> [Work to be completed]: Restate word for word the lines in the listing below, starting at the line containing "Task: Open the inbox from the sidebar" and ending at the line containing "1200x814 pixels.", both included; leave out the rest.

> [Recorded data]:
----------

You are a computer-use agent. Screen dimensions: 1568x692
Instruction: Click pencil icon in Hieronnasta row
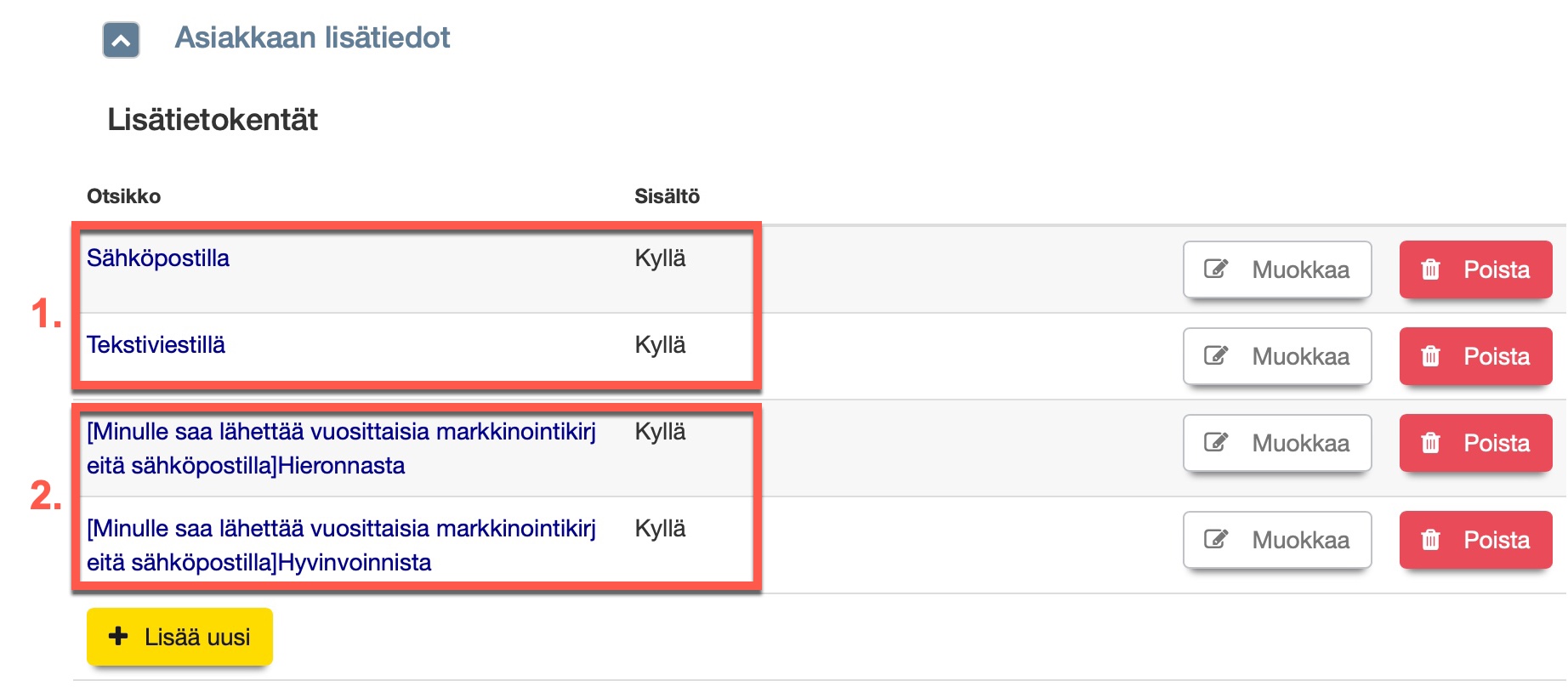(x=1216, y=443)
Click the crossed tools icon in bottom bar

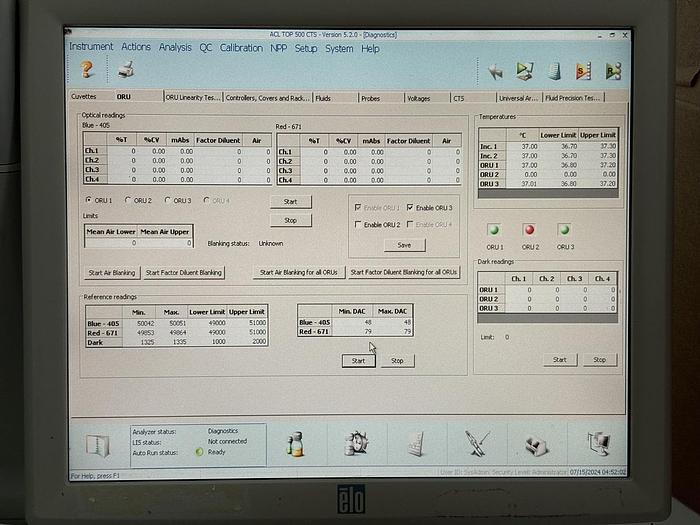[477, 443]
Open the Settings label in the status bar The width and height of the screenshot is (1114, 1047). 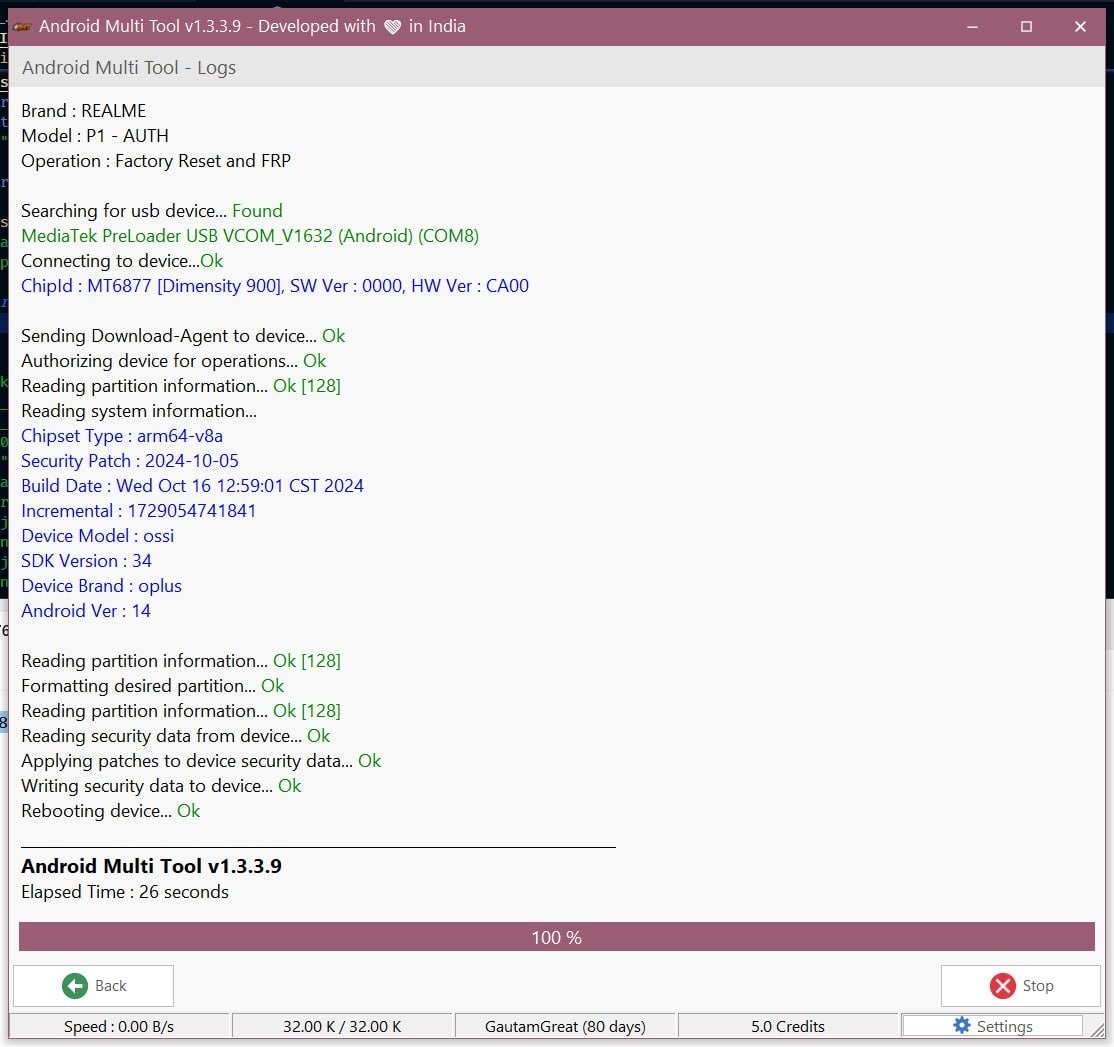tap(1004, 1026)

----------

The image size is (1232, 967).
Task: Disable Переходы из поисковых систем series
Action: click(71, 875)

----------

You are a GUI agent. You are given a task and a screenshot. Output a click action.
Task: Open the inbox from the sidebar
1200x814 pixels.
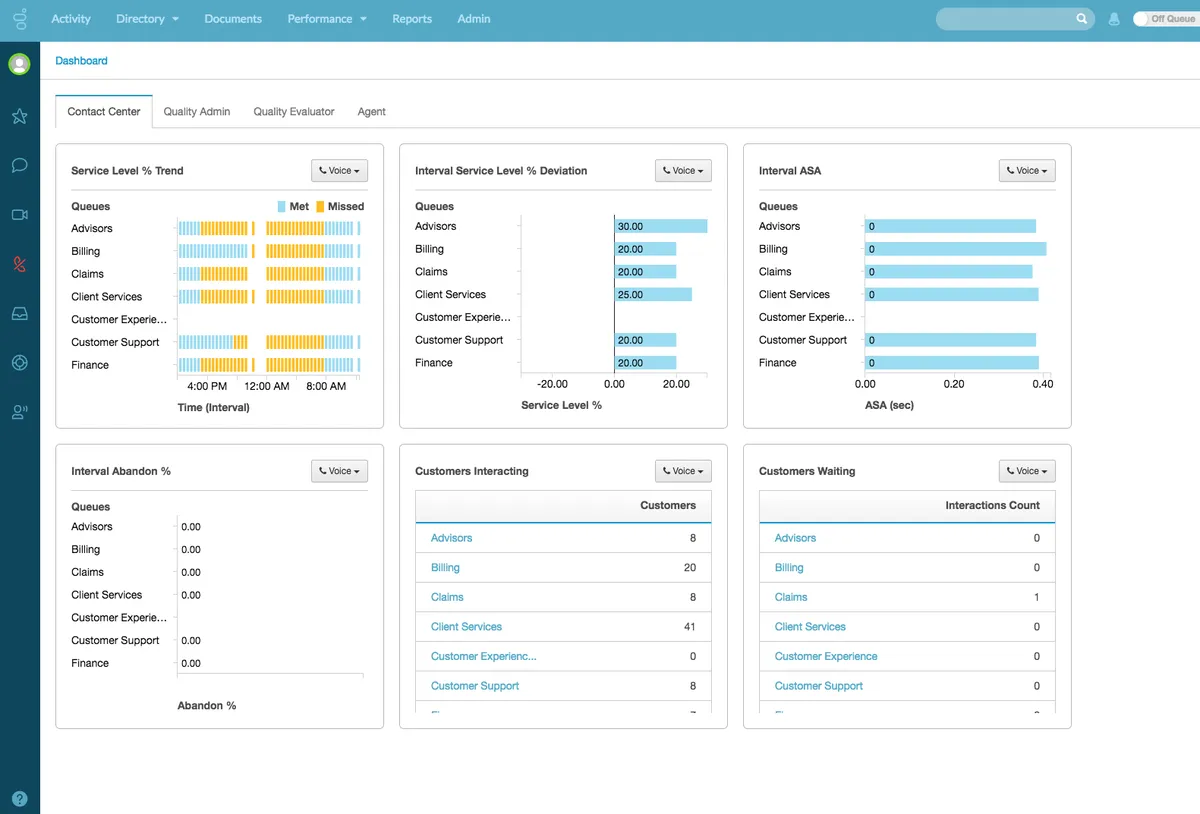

----------

> [Result of this task]:
Task: Open the inbox from the sidebar
1200x814 pixels.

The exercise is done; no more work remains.